Я схватила телефон и набрала Кирилла. Он ответил не сразу.
— Твоя мать была в моей квартире? — без предисловий выпалила я.
Молчание. Затем тихий ответ:
— Врешь! Она сделала это специально! Теперь мне грозит иск за затопление!
— Алиса, успокойся… — его голос звучал странно, будто он говорил не только мне.
Я резко положила трубку. Все стало ясно. Они не смирились с поражением.
Вечером, когда я пыталась собрать воду тряпками, раздался звонок в дверь. В глазке я увидела Кирилла. Один. Я открыла, не выпуская из рук швабру.
Он выглядел растерянным. В руках держал конверт.
— Я… я принес деньги. На ремонт соседке. Мама перегнула палку.
Я ошарашено уставилась на него:
— То есть ты ПРИЗНАЕШЬ, что это она?
Он нервно облизнул губы:
— Она… она просто хотела забрать свои вещи. А потом… ну, эмоции…
— ЭМОЦИИ? — я закричала так, что он отпрянул. — Она устроила потоп! Это уголовное дело!
Кирилл сунул мне конверт:
— Вот 30 тысяч. Остальное потом. Только не подавай заявление, пожалуйста…
Я взяла конверт и разорвала его прямо у него перед носом. Купюры рассыпались по мокрому полу.

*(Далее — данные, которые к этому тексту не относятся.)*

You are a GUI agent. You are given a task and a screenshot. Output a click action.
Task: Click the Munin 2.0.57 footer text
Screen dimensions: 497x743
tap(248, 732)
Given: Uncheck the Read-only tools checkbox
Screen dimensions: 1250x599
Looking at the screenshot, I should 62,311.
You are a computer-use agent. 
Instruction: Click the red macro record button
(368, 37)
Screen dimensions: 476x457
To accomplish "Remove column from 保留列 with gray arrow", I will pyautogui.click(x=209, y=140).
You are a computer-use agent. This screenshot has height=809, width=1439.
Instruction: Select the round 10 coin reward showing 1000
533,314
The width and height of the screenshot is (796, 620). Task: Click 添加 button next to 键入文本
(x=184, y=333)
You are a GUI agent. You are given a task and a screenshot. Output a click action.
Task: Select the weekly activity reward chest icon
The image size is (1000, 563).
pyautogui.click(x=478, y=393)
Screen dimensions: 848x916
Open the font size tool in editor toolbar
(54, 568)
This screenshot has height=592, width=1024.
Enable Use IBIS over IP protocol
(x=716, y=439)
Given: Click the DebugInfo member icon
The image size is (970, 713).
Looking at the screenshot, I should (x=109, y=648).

— Убирайся. И передай своей мамаше — следующее ее появление здесь будет заснято на камеры, которые я установлю завтра. И да, я подам заявление.
Он открыл рот, чтобы что-то сказать, но я захлопнула дверь. Ноги подкосились, я опустилась на пол среди разорванных денег и грязных тряпок. Слезы текли сами собой.